Sólo hay dos grandes masas de tierra. Al norte Tramórea, que da nombre a todo el mundo, y al sur Aifu. Desde las alturas del Bardaliut, en Tramórea se mezclan muchos colores, pero prevalece el verde de los bosques, los prados y los campos cultivados. En cambio, Aifu es mucho más seco y en su mayor parte se ve ocre o rojizo como el ladrillo.
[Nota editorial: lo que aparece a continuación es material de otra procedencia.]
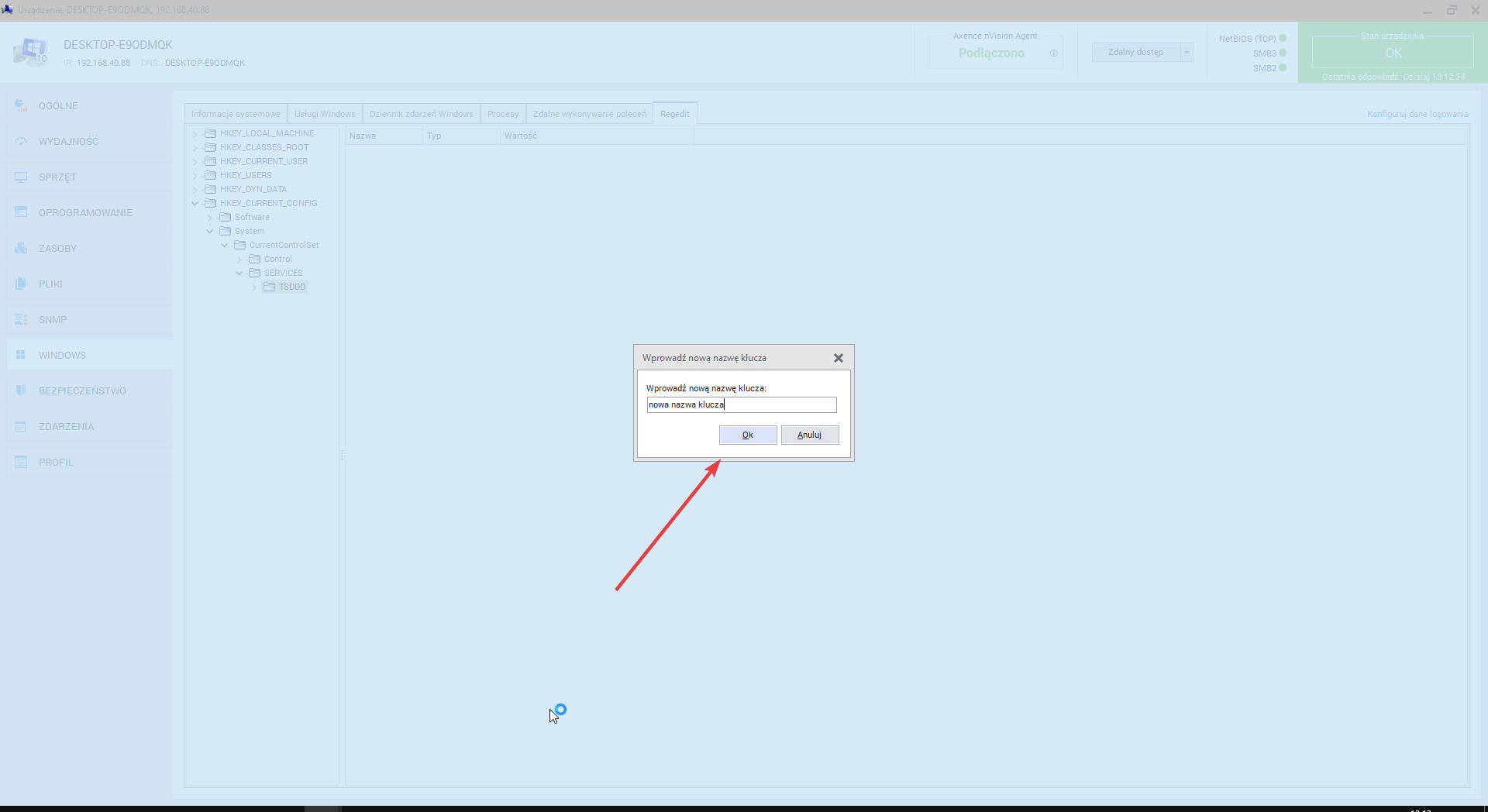1488x812 pixels.
Task: Select the BEZPIECZEŃSTWO shield icon
Action: [21, 391]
Ambos continentes están rodeados por las que sus habitantes consideran masas de agua separadas, el mar Ignoto y el mar de los Sueños. En realidad, forman un único e inmenso océano. Ahora, el Sol empieza a alumbrar el extremo occidental de Tramórea y el mar Ignoto sigue envuelto en sombras. Pero cuando pasen las horas, desde el Bardaliut se podrá comprobar que miles de kilómetros mar adentro hay tinieblas aún más profundas que ni los rayos del sol pueden iluminar.

Los marinos suelen ser gente supersticiosa y cuentan que si un barco navega lo bastante lejos hacia poniente, acabará llegando al fin del mundo y topándose con una inmensa catarata donde las aguas se vierten hacia la nada entre rugidos de espuma. Es una creencia que se remonta a mucho tiempo atrás, antes de que Tramórea y los propios dioses existieran.

En su momento era una noción absurda -si las aguas se vierten, ¿cómo es que los mares no se han vaciado ya?-, pero en el presente no se halla tan alejada de la realidad. Sin embargo, los pocos navegantes que, arrastrados por alguna tempestad, han llegado hasta tan lejos y han descubierto el borde de aquel abismo insondable no han tenido alimentos ni agua potable suficiente para regresar y contar la razón por la que el océano no se derrama.

– Tramórea -murmura Tarimán. El orgullo de los dioses, ya que fueron ellos quienes la crearon. El reino por el que combatieron contra los mortales que son al mismo tiempo sus antepasados y sus sucesores. El mundo del que se retiraron después de varias guerras y que les ha estado vedado por la ciencia de un enemigo poderoso.